Een terugkeer die voor opschudding zorgt
Op zaterdag vond in Zweden een neo-Nazistische mars plaats, waarbij naar schatting 200 deelnemers betrokken waren. Deze gebeurtenis markeerde de heropleving van de “Salem-mars,” die voor het eerst plaatsvond ter nagedachtenis aan de dodelijke aanval op de 17-jarige skinhead Daniel Wredström. Het was de eerste keer sinds jaren dat deze controversiële mars weer werd gehouden, en het bracht opvallende reacties teweeg in het politieke landschap.
Achtergrond en geschiedenis van de Salem-mars
Daniel Wredström, een nationalist en aktivist, werd in 2000 in Salem in de rand van Stockholm door een steekwond om het leven gebracht. Volgens berichten kwam zijn dood voort uit een confrontatie met andere tieners, van wie velen een migratieachtergrond zouden hebben. Waarschijnlijk was deze aanval het resultaat van een fysieke ruzie die uit de hand liep. Wredström’s overlijden werd in de jaren daarna een symbool voor de rechts-radicale bewegingen in Zweden, waaronder de Nordic Resistance Movement, dat de mars vaak gebruikte voor propaganda.
Het evenement werd jaarlijks georganiseerd van 2000 tot 2011. In de loop der jaren verloor de mars aan populariteit en werd uiteindelijk opgeschort. Tegelijkertijd nam de invloed van rechts-nationalistische partijen toe, met onder andere de Sweden Democrats die in 2010 de parlementaire stage betrad.

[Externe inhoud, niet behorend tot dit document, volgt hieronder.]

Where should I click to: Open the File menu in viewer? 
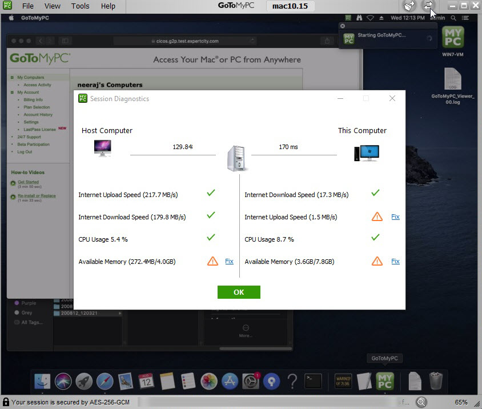pos(27,6)
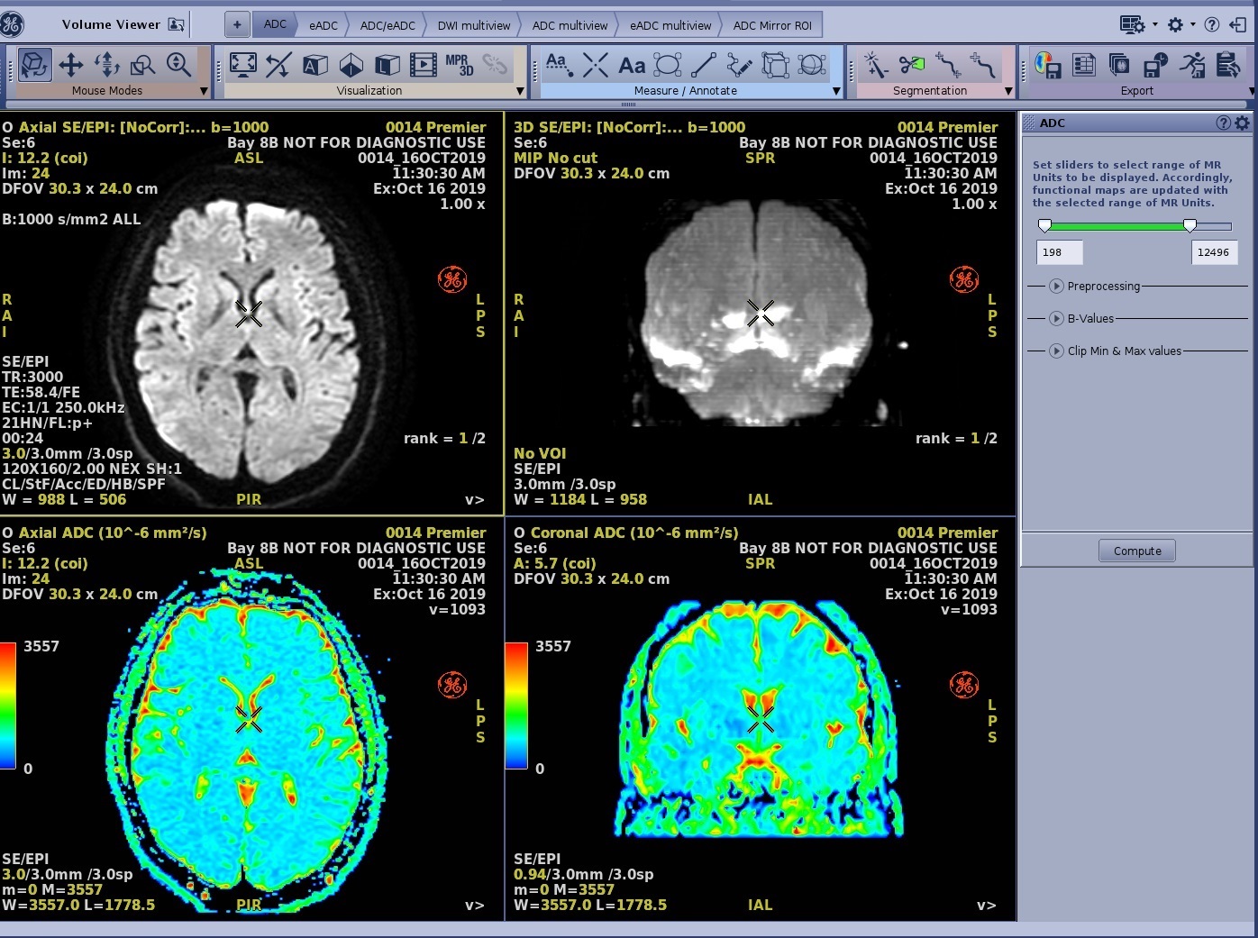Switch to the eADC tab

click(x=324, y=25)
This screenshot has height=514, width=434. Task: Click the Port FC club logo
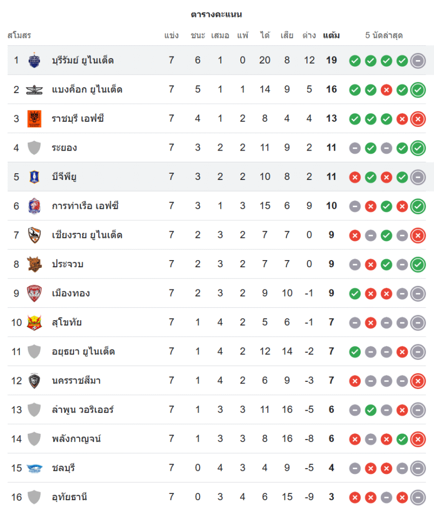(34, 206)
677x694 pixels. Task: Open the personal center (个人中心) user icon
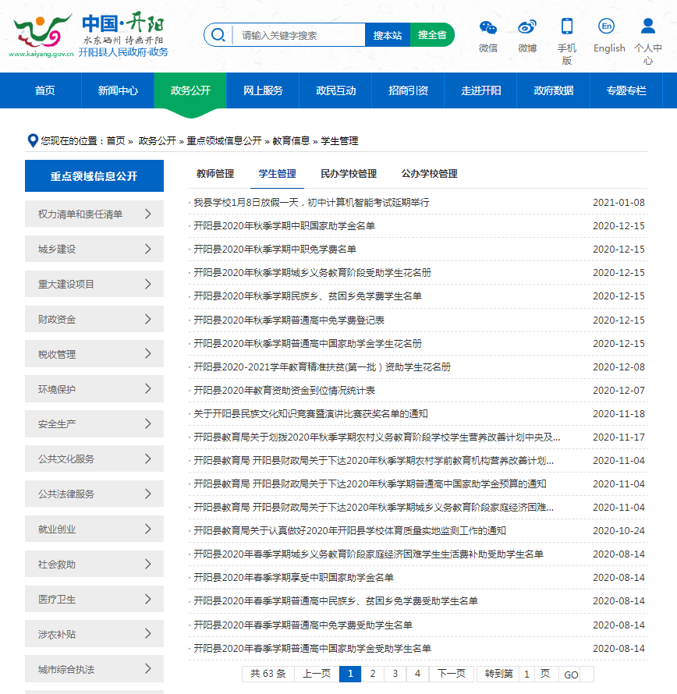pos(647,27)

Deze politieke verschuiving leidde tot discussie over de aard en de rechtmatigheid van de herdenkingsmarsen.
Politieke reacties en controverse
De terugkeer van de Salem-mars leidde tot felle kritiek van diverse politici, inclusief de eerste minister Ulf Kristersson. Hij noemde de mars “een uiting van afschuwelijke percepties en een gruwelijke kijk op de mensheid” en benadrukte dat niemand zich zorgen zou moeten maken over zijn of haar veiligheid, ongeacht religie of etniciteit, ongeacht of zij in Zweden geboren waren of afkomstig uit andere delen van de wereld. Kristersson probeerde daarmee het publiek gerust te stellen.
Ondertussen spraken sommige andere politieke leiders en partijen zich uit in het voordeel van de mars. Gustav Kasselstrand, leider van de rechts-radicale partij Alternatief voor Zweden (AFS), moedigde vroegtijdig deelname aan en stelde dat het positief was dat Zweden herinneringen aan slachtoffer geworden zweden niet konden negeren. Hij voegde eraan toe dat politici en journalisten dat zeker niet voor hen zouden doen.
De reactie van de politie en juridische standpunten
De autoriteiten stonden voor een complexe afweging toen ze de mars toestonden. De politie en de gemeente Salem gingen akkoord met de organisatie, wat leidde tot controverse en uiteindelijk tot een bezwaar tegen het besluit door de gemeenteraad op 3 december. Tegelijkertijd werd op dezelfde dag ook een tegentoonstelling gehouden, waarmee de tegenreacties op de mars werden uitgedrukt.
Gunnar Strömmer, de Zweden’s minister van Justitie, verdedigde de beslissing om de mars toe te staan door te wijzen op het fundamentele recht op vrije meningsuiting. Volgens hem is Zweden een land waar, zolang de orde en de veiligheid dat toelaten, mensen met extreem en onaangenaam gedachtegoed het recht hebben om te demonstreren. Hij verklaarde dit aan de Zweedse krant Aftonbladet.
De discussie rond deze gebeurtenis blijft actueel, waarbij de balans tussen vrijheid van meningsuiting en het tegengaan van rechtsextremistische uitingen centraal staat.